### WHAT IS EXPECTED
Reproduce the lines of the listing starting at the line containing "The width and" and ending at the final line, requests included, scaling every coordinate in the answers by 1.75 and rounding each result to a whole number, with halves rounded up. Give only these lines.

### INPUT RECORDS
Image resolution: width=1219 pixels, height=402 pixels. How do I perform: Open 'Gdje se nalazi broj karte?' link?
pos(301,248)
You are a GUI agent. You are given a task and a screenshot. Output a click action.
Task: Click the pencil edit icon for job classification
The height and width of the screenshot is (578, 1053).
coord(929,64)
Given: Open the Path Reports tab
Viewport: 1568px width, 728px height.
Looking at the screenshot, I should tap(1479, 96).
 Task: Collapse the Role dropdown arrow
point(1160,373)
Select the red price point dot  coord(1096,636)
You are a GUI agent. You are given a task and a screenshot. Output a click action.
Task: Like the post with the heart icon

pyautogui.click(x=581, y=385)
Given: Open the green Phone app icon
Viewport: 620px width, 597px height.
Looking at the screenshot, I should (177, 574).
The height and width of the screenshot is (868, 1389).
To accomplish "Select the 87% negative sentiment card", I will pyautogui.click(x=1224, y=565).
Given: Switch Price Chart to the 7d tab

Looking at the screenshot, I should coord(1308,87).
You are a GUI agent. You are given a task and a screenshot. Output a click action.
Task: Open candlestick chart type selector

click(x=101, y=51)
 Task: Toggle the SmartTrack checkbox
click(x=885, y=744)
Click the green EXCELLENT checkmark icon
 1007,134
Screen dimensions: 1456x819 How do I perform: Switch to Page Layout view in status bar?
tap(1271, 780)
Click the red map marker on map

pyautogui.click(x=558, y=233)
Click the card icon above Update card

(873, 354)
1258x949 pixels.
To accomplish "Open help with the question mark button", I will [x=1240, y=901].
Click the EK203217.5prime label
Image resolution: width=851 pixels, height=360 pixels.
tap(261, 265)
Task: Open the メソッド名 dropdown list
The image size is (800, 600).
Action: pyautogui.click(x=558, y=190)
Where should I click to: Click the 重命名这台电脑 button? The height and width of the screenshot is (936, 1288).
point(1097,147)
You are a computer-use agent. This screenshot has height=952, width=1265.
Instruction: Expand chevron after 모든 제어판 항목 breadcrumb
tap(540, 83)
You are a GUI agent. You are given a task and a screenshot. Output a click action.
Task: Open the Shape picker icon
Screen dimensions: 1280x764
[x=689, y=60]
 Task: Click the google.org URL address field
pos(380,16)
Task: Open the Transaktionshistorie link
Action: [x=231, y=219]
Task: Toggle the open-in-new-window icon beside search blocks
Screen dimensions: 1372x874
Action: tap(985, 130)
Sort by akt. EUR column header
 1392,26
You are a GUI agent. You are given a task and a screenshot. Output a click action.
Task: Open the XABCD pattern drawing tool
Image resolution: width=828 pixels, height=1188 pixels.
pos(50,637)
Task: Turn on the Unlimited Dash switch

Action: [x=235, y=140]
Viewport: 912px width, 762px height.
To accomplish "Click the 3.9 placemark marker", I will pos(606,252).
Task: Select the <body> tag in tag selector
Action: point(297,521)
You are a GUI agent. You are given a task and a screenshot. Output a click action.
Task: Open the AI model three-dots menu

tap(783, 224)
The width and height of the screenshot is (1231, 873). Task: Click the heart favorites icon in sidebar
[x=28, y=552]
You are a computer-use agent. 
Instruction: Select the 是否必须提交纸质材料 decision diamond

### WRITTEN SOLUTION
The width and height of the screenshot is (1231, 873). Task: Click the heart favorites icon in sidebar
[x=49, y=966]
You are a computer-use agent. 
Instruction: Select the 是否必须提交纸质材料 decision diamond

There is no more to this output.